Sick of Amish rejection of its schools, Wisconsin sought to compel Amish compliance with its secular school laws through its police power. The Amish resisted on these grounds: they said government schooling was built on the principle of the mechanical milk separator. It whirled the young mind about until both the social structure of the Amish community and the structure of private family life, were fragmented beyond repair. Schooling demanded separation of people from daily life, it divided the world into disciplines, courses, classes, grades and teachers who would remain strangers to the children in all but name. Even religion, separated from family and daily life, was just another subject for critical analysis and testing.

And the constant competition was destructive, leaving a multitude of losers, humiliated and self-hating, a far cry from the universal commitment Amish community life requires. The Amish wanted no part of these things. As a part of any compromise with Wisconsin, community leaders demanded the following:

I. Schools within walking distance of home;

  1. No school to be so large that pupils had to be sorted into different compartments and assigned different teachers every year; 3. The school year would be no longer than eight months;

  2. Important decisions would be under parental control, not that of bureaucrats;

  3. Teachers hired were to be knowledgeable in, and sympathetic to, Amish values and rural ways; 6. Children were to be taught that wisdom and academic knowledge were two different things.

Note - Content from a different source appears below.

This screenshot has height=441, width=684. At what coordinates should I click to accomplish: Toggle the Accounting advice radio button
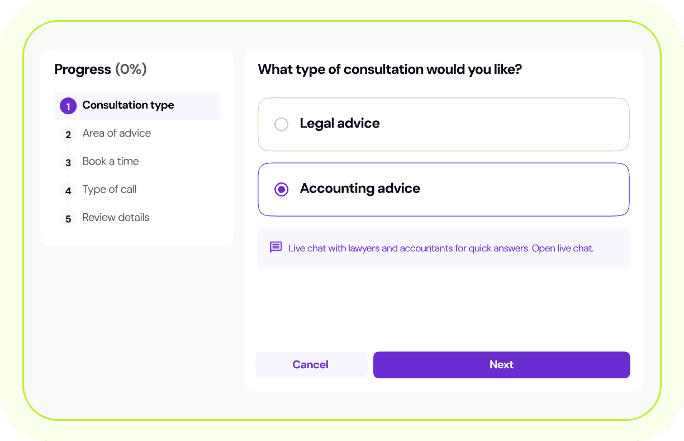[282, 189]
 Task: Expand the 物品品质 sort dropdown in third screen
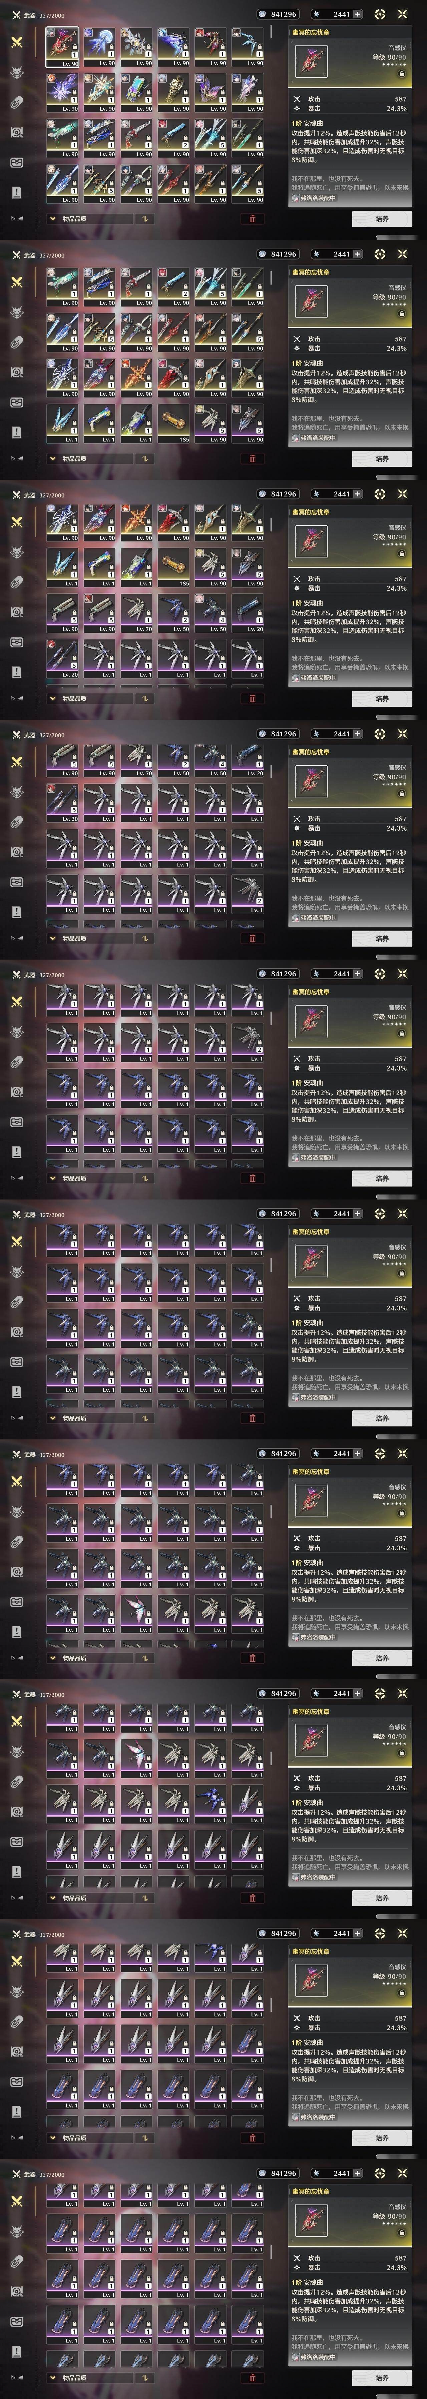[90, 698]
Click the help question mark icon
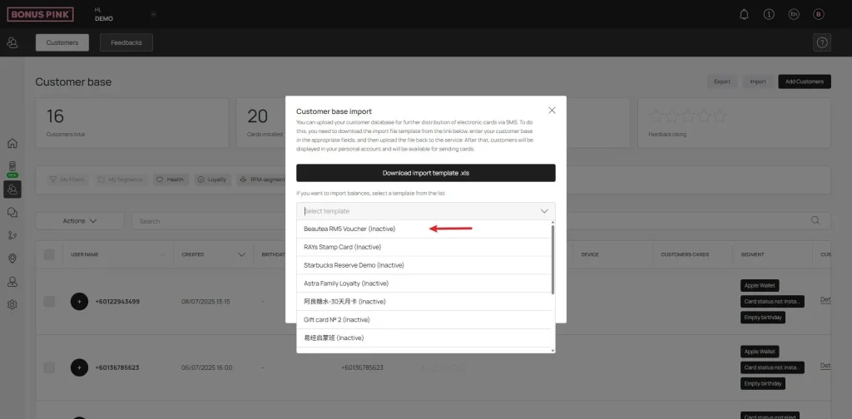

  4. Every student would have practical internships and apprenticeships supervised by parents.

What can be learned from Stanley and the Amish? One thing, to discard any belief that the concept of mass man actually describes something real. We need to realize what our fingerprints and our intuition actually proclaimed long before DNA: no two people are alike, all”averages” are lies, and nobody can be accurately contained by numbers and graphs. The use of these against those too weak to resist is the bed of Procrustes brought into modern life. We need to abandon the notion - and punish those who retain it - that ordinary people are too stupid, irresponsible, and childish to look out for themselves.

We need to honor our founding documents and founding ideas, to accept that each one of us has the right to live as he or she deems wise, and if the way chosen would mean disaster for global corporations - as the way of the Amish and the Stanleys among us surely would - then that decision must be honored still.